Carol and John Jones have owned and run the Prospect Dairy Bar, which opened in 1953, for the past 30 years. –LUKE MARSHALL
Carol and John Jones have owned and run the Prospect Dairy Bar, which opened in 1953, for the past 30 years. –LUKE MARSHALL

The restaurant also has a painting on the wall from a local artist, Edi Harrison, who painted it in the 1950’s. The painting depicts what the town looked like at that time and includes the Town Hall, the Congregational Church, St.
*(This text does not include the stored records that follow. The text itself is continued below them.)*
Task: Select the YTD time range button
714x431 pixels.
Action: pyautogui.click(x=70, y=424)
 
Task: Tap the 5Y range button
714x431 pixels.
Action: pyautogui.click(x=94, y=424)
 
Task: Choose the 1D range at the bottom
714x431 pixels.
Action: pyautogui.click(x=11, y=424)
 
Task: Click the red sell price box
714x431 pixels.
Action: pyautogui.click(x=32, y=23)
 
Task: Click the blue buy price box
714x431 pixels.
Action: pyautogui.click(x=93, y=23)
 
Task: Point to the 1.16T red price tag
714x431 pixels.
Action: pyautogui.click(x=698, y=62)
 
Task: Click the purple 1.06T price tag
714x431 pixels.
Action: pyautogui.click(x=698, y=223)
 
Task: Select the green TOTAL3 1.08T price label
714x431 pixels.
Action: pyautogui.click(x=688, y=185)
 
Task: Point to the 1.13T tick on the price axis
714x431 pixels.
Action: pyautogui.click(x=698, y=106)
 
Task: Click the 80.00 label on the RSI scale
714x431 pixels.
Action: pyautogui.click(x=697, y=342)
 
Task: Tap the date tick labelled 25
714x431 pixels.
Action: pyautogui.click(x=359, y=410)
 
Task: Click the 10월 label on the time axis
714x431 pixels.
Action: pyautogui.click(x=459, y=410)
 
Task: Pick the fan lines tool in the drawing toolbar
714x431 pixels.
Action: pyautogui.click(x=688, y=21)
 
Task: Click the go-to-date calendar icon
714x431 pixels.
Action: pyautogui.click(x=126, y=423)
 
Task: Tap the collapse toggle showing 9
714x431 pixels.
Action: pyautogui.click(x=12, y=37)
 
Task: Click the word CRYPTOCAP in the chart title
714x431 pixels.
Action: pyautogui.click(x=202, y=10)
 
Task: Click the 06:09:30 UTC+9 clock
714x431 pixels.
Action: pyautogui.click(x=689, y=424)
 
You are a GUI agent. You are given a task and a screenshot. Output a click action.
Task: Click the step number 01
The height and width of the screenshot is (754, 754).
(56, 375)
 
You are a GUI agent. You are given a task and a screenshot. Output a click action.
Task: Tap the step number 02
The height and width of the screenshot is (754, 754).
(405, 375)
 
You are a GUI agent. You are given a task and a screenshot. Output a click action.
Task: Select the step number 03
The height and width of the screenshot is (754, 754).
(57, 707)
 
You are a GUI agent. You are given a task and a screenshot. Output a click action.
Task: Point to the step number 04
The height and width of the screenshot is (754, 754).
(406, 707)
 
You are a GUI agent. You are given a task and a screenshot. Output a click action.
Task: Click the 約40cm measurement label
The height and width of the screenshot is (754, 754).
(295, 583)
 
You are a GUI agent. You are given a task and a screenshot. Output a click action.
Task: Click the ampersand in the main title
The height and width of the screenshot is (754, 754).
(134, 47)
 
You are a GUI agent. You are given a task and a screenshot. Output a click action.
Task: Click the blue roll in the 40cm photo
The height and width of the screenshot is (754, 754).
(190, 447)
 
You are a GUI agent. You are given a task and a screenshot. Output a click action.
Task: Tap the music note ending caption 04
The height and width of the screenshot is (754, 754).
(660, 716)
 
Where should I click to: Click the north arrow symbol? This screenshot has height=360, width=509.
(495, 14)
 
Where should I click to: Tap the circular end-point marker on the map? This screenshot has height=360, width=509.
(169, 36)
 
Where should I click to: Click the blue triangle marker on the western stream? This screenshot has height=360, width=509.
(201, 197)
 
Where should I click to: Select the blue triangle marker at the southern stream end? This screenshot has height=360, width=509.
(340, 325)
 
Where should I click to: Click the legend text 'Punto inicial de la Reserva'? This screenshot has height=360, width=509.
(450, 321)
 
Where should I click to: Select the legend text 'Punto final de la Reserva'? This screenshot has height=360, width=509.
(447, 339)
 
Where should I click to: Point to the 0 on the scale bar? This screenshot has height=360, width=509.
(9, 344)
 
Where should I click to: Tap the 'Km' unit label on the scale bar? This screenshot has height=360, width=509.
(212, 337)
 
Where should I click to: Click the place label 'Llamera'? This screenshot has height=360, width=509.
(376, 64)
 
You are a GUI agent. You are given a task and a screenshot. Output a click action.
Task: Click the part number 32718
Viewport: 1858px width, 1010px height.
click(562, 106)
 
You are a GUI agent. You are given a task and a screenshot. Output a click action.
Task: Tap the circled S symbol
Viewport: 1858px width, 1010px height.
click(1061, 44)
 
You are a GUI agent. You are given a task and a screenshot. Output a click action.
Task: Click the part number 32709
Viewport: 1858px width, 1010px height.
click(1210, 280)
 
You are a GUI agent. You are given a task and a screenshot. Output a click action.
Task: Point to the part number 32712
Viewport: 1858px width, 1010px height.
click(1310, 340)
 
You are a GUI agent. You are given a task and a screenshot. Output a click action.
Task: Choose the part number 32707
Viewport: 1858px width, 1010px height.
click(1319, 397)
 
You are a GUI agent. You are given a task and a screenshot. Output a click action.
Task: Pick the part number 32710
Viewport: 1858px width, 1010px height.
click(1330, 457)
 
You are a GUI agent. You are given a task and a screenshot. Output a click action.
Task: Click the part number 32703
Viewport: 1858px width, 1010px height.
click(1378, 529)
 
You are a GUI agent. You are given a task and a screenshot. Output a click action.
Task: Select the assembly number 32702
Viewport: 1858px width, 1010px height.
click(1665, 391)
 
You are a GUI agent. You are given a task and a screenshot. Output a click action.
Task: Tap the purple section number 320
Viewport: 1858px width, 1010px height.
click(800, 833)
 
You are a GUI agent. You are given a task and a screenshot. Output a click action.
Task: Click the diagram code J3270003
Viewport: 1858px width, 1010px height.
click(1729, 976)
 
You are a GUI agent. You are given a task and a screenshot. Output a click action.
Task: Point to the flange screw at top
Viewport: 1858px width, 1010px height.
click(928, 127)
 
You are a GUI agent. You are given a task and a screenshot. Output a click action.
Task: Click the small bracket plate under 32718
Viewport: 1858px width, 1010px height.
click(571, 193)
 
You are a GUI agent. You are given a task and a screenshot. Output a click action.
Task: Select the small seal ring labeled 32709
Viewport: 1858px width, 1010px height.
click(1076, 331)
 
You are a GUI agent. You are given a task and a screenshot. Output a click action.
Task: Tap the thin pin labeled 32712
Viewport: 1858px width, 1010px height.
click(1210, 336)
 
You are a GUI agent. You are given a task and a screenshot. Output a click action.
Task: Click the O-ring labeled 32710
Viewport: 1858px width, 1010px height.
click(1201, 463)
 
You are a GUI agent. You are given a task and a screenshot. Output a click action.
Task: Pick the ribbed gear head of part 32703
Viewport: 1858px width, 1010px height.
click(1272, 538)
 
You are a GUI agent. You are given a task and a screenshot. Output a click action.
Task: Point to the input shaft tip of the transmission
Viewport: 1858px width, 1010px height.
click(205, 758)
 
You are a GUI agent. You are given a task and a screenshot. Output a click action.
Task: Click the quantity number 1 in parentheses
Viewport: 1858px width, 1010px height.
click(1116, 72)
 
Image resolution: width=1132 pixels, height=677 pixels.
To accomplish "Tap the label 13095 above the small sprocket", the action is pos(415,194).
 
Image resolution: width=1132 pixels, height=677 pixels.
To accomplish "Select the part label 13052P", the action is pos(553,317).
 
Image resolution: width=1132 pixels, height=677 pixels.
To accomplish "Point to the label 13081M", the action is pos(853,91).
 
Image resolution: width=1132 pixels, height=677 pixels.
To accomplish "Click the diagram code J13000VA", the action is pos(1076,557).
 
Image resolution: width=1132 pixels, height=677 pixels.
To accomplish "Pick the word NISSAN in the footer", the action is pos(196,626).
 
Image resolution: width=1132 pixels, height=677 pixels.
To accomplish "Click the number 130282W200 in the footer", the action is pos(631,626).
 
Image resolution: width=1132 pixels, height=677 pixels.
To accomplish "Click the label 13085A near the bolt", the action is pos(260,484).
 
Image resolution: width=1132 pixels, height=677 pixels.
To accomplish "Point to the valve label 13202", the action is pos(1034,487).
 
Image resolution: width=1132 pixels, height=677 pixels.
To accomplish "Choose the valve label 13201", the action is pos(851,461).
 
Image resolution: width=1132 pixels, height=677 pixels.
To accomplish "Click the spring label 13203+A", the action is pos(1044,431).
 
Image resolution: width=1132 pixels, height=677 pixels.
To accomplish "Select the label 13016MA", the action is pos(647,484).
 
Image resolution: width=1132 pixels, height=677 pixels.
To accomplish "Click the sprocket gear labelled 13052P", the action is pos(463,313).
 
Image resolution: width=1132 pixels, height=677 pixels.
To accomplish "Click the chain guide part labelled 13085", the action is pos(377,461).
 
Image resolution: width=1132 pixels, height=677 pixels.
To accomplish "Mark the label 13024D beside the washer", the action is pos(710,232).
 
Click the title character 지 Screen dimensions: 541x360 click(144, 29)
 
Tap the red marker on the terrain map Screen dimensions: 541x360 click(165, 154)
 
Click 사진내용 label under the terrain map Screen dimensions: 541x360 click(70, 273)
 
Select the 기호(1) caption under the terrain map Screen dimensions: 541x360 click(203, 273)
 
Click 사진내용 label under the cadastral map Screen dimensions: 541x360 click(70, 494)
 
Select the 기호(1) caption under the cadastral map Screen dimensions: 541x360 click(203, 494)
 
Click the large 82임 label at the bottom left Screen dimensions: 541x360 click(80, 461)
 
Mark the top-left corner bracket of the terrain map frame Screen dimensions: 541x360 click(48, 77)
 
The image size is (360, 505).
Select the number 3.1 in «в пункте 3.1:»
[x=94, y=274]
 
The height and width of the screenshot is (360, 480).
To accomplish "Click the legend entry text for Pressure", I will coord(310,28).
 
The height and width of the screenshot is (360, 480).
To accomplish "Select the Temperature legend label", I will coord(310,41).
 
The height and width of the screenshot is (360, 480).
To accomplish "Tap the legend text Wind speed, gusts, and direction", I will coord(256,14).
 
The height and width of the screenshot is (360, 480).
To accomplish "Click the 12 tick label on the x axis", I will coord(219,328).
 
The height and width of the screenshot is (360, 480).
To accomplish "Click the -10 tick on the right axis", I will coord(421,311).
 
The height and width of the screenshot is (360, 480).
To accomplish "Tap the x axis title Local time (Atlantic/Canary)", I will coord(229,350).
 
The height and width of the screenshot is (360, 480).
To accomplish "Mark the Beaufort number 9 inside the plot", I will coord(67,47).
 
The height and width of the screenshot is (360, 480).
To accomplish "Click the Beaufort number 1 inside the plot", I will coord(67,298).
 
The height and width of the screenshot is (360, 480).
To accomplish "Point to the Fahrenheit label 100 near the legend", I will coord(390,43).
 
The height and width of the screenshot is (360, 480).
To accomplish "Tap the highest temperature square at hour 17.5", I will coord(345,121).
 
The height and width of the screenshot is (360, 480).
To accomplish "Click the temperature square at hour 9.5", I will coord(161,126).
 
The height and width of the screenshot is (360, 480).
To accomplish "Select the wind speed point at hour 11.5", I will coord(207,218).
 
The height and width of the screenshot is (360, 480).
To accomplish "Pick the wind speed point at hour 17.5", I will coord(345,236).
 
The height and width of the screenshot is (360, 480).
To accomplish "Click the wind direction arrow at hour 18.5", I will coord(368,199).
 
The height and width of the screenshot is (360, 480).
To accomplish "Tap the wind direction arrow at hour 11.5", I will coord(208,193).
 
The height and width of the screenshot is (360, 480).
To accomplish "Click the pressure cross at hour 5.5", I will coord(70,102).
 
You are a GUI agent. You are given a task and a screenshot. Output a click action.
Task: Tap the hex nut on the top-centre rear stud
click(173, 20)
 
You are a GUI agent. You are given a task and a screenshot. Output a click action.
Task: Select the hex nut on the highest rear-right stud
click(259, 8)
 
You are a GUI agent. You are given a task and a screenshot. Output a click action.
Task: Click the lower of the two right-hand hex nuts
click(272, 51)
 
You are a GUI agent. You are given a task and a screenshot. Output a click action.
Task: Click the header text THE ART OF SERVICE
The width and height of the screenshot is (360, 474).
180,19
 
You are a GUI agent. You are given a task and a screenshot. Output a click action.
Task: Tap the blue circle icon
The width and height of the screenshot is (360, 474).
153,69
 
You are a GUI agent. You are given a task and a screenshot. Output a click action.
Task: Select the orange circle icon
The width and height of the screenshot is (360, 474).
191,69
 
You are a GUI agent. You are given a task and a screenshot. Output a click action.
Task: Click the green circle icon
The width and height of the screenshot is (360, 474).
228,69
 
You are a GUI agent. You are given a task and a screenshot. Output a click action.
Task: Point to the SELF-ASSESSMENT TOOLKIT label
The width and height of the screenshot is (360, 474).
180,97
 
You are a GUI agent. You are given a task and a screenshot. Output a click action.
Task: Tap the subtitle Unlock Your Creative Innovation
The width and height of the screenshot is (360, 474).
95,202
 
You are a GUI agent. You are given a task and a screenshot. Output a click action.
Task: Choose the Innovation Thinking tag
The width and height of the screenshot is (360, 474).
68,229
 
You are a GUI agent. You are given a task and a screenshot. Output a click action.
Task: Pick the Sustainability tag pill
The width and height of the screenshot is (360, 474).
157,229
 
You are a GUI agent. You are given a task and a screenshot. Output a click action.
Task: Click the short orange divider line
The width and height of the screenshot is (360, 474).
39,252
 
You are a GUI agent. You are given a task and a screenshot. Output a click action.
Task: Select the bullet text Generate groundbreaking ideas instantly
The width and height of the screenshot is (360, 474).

Anthony’s Church, a typical looking house from that time and the Visockis’ dairy farm.

Carol Jones feels one thing that has kept the restaurant in business for more than six decades has been the people’s loyalty to their town businesses.

“I think, for one thing, the people in the town kind of like to go to the establishments in town,” Carol Jones said.

Over the years, the Joneses have seen the town grow from about 4,000 residents to over 9,000 people.

“It helps because we have a traffic light out there now. So the traffic light slows traffic down so they can look over and say, ‘Oh, a dairy bar, let’s go see what they have,’” Carol Jones said.

In addition to celebrating 30 years of running the Prospect Dairy Bar the Joneses have something else to be thankful for this year.

“We just paid the last mortgage payment on the Dairy Bar; 30 years and we just made the last payment,” Carol Jones said.

After the Joneses celebrate by taking a vacation somewhere warm they will both return right back to work and don’t show any signs of slowing down any time soon.

“Right now the future is unclear. I can’t picture either one of us being retired. We don’t know what we’d do with ourselves,” Carol Jones said.